Depuis 2011, Karim anime un groupe informel de couture, appelé « Refuge ». En voyant son projet s’agrandir, Karim entame, en 2014, une procédure juridique pour créer légalement son entreprise. L’atelier attire de plus en plus de monde avec le soutien d’organisations tunisiennes et étrangères. Il fait travailler sept personnes.

En octobre 2015, Karim obtient un visa Schengen pour aller présenter ses produits à Paris. Sa candidature a été appuyée par plusieurs organisations, y compris l’Institut Français de Tunis (IFT).

C’est à son retour de Paris, que Karim se trouve bloqué à l’aéroport de Tunis-Carthage par la police des frontières. Il a fui la Côte d’Ivoire pour la Libye, en 2004, suite à l’embrasement post-électoral qu’a connu son pays.

Désert juridique

Bien que la Tunisie soit signataire de la Convention de Genève du 28 juillet 1951 relative au statut des réfugiés, un vide juridique persiste au niveau des statuts de réfugiés, migrants et demandeurs d’asile.

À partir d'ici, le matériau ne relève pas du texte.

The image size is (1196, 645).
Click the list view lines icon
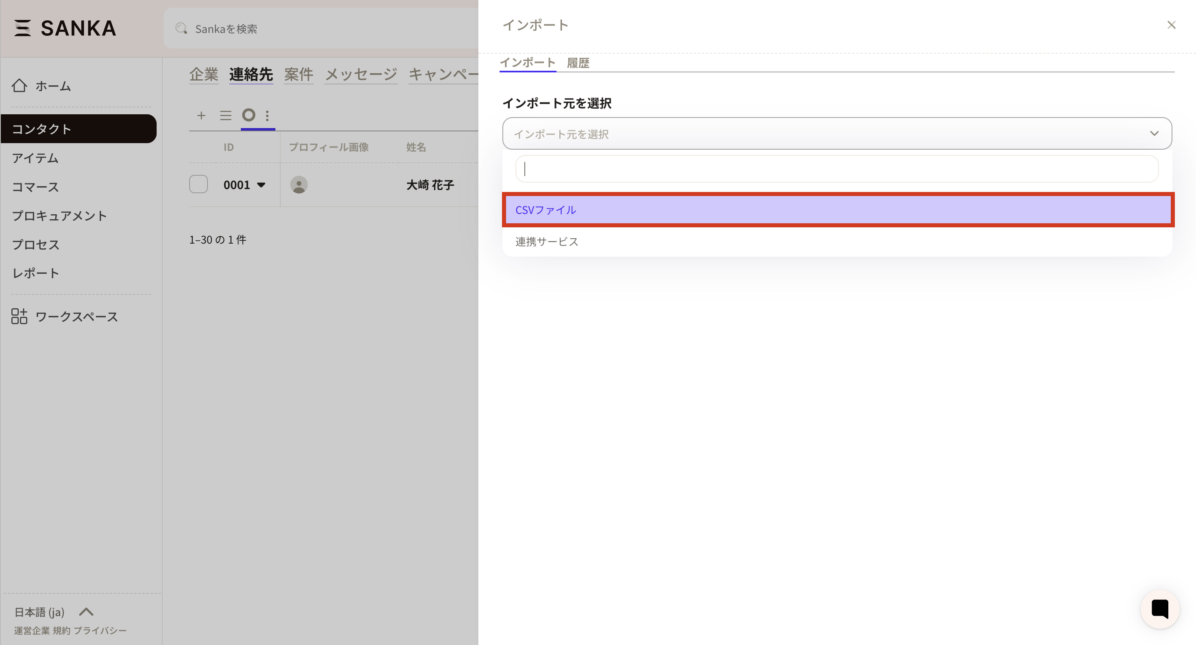tap(226, 115)
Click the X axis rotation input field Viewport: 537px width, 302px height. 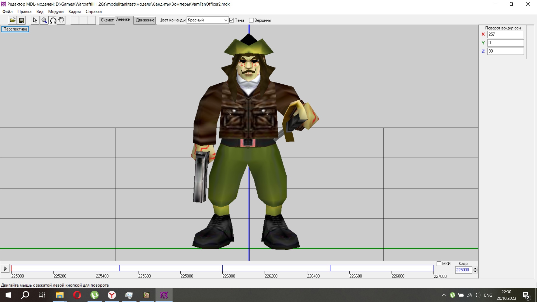pyautogui.click(x=505, y=34)
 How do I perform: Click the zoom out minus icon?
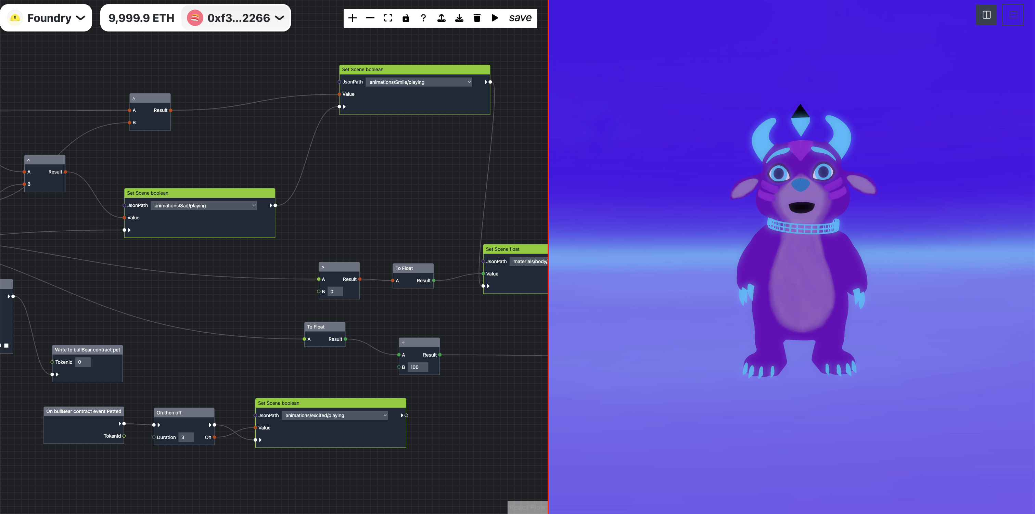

Cette convention définit les modalités selon lesquelles un État doit accorder le statut de réfugié aux personnes qui en font la demande. C’est donc l’UNHCR qui gère les dossiers des demandeurs d’asile. La Tunisie est en droit d’expulser les ressortissants étrangers en situation illégale. Dans ce cas, le migrant doit en être informé et peut disposer des droits à la défense. Suite à l’intervention de son avocate, Samia Jellassi, les autorités tunisiennes avouent qu’une interdiction d’entrée sur le territoire tunisien a été émise à l’égard de Karim, depuis son départ en France. Une décision prise à son insu et sans justification.

« Depuis que le gouvernement a proposé la possibilité d’accorder des cartes de séjours, des exclus du système d’asile de l’UNHCR, ont entamé les procédures dictées. Ils n’ont, à ce jour, pas obtenu la documentation nécessaire pour régulariser leur situation en Tunisie. Ils ne peuvent ni travailler, ni même accéder aux soins médicaux. Malgré l’existence d’une proposition de loi sur le droit d’asile à l’Assemblée des Représentants du Peuple, même les migrants reconnus “réfugiés” par l’UNHCR ne jouissent d’aucun droit », explique Debora Del Pistoia représentante de COSPE, une ONG italienne qui travaille dans le secteur de la coopération et de la solidarité internationale pour le développement des pays émergents.

Dans un portrait consacré à Karim traoré en Avril 2015, notre collègue Teycir Ben Nasr écrivait :

Le jeune couturier, […], n’attend plus de miracles. La création de l’atelier « Refuge » en est déjà un. […] Parfois, il se surprend à rêver d’un plus grand atelier, et d’une collection de prêt-à-porter.

Son expulsion de Tunisie, risque de faire voler en éclats le rêve de Karim.